As Greene explains matters, the light transmitting the pictures JWST captures is gathered by the telescope’s primary mirror. With a diameter of 6.5 meters, it is about 2.7 times larger than that of the Hubble, JWST’s low-orbit, 1990 predecessor. The larger mirror size is necessary because of one of JWST’s best tricks —seeing through normally impenetrable dust. Hubble has never been able to do that. Its vision is limited to the ultraviolet, visible, and near infrared spectra. JWST is optimized for near- and mid-infrared light. This renders the thick streaks of dust hampering Hubble’s vision transparent.

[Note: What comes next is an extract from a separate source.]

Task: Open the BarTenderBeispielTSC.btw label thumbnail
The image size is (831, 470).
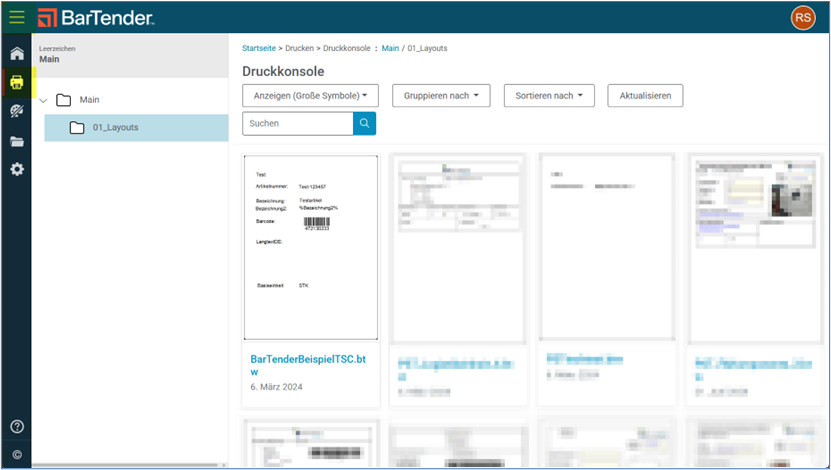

Greene’s Introduction explains that collecting low-wavelength, infrared information requires significant mirror real estate (hence the larger mirror). Together, the mirror size, the telescope’s high orbit, and the ability to see infrared light allow JWST to peer farther into the universe (a/k/a farther back in time) than ever before. Gracefully and briefly for science naifs, Greene elucidates the characteristics of light in general and of low-wavelength infrared light in particular. His is an impressively succinct approach to deep-information storytelling. He also employs it when writing about star and planetary formation, the evolution of galaxies, and the history and probable future of the universe. The result is an Introduction that gives readers a potentially overwhelming amount of information without inflicting a panic response in them. Readers can stretch to understand without hurting their necks doing so.

Astrophysicist Ethan Siegel is credited as the book’s author. In an enormous middle section of the Infinite Cosmos, he closely recounts JWST’s design challenges and construction. This largest part of the book details the mechanics of JWST’s mirror, sun shield, guidance sensor, and cooling technologies as well as the effort necessary to transport and then launch and monitor JWST. The pictures in this section (they feature men and women in the sort of clothing viewers saw in the spaceship landing-pad scene of the movie ET) give prominence to machinery and tools piled around football field-length clean rooms that (thank goodness) haven’t been styled by set dressers. “People hard at work” images like these are not awe-inspiring in the manner of the images transmitted by JWST. They do, however, make explicit the effort, resources, and precision necessary to provide a flabbergasting extension of knowledge about the universe.

Infinite Cosmos is an almost irresistible coffee table book. Readers: if you’re occasionally mesmerized by the beauty of the night sky, I urge you to shake off any trepidation you have about reading physics. Yes, there’s lots of it here. G’wan. Swim into this book and enjoy learning.